薫にとって実の父が誰であるのか、どんな人であったのか、それを知りたいと願うのは当然なことでしょう。しかしそれを誰に尋ねればよいのやら。
母である尼宮は頼りなくなよなよと、もっとしっかりとした女人であったならば問いただすことも出来ましょうが、すでに俗世との縁を切られた御方であり、ただ少女のように無垢な瞳で薫だけを頼りとしていられるもので、そのような人にかつての不貞を糾弾することなどはできないのです。
いったいこの茫洋とした人に一の人と言われた源氏を裏切る大それたことが出来たものか、どのような情熱がそこにはあったのか、薫にはどうにもその辺りを察することはできないのです。

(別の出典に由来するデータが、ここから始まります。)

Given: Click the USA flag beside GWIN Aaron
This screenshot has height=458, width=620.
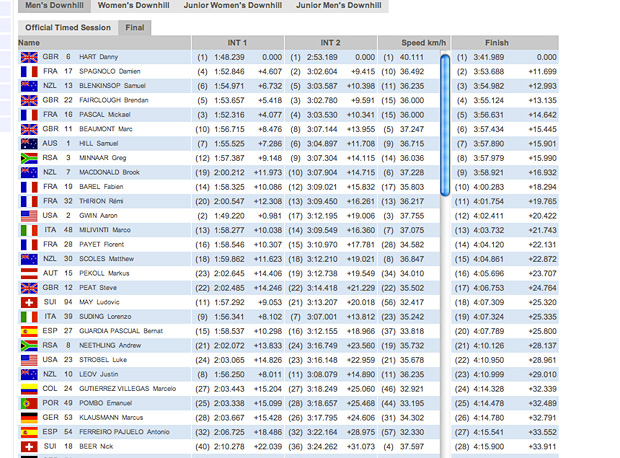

恋というもの、心を動かす情念が父を衝き動かし、母を如何に変えたのか、というのを真実の恋を知らぬ少年が察するには無理からぬこと。それでも幼い頃の記憶などを頼りにするとおおよその見当もついてこようというものです。薫の脳裏には亡き『柏木の大納言』という人物にうっすらと焦点を結んでいるのでした。
そうして決定的な確信を持ったのが、かつて玉鬘姫ともてはやされていた義姉の元を訪れた時のことでした。
夕霧に連れられて度々訪れた邸ではありましたが、元服したばかりの、まだ侍従の君と呼ばれていた薫は、こちらの大君が大変美しいと聞いていたのでほんの好奇心もありましたが、友人である大君の弟の藤侍従を訪れたのです。
 
玉鬘君の御前に呼ばれて楽などの宴が始まり、薫も乞われるままに琴を奏で、笛を吹くと、玉鬘君は涙を浮かべられました。
「なんと懐かしい音色なのでしょう。亡き父大臣の手にとてもよく似ておられます。そしてその笛を吹く御姿もわたくしの兄の柏木の君に似ておいでで。あの頃は楽しゅうございました」
そう昔を懐かしむ玉鬘君の言葉に薫は胸を衝かれたのでした。
姫は名人の手というものは似るのである、としみじみと感心しておられましたが、それはまさに血に勝るものはなしと薫には悟られたのです。それはとりもなおさずやはり柏木の大納言が御父であるということ。そうなりますと年は離れておりますが、この玉鬘君こそ実の叔母ということになりましょう。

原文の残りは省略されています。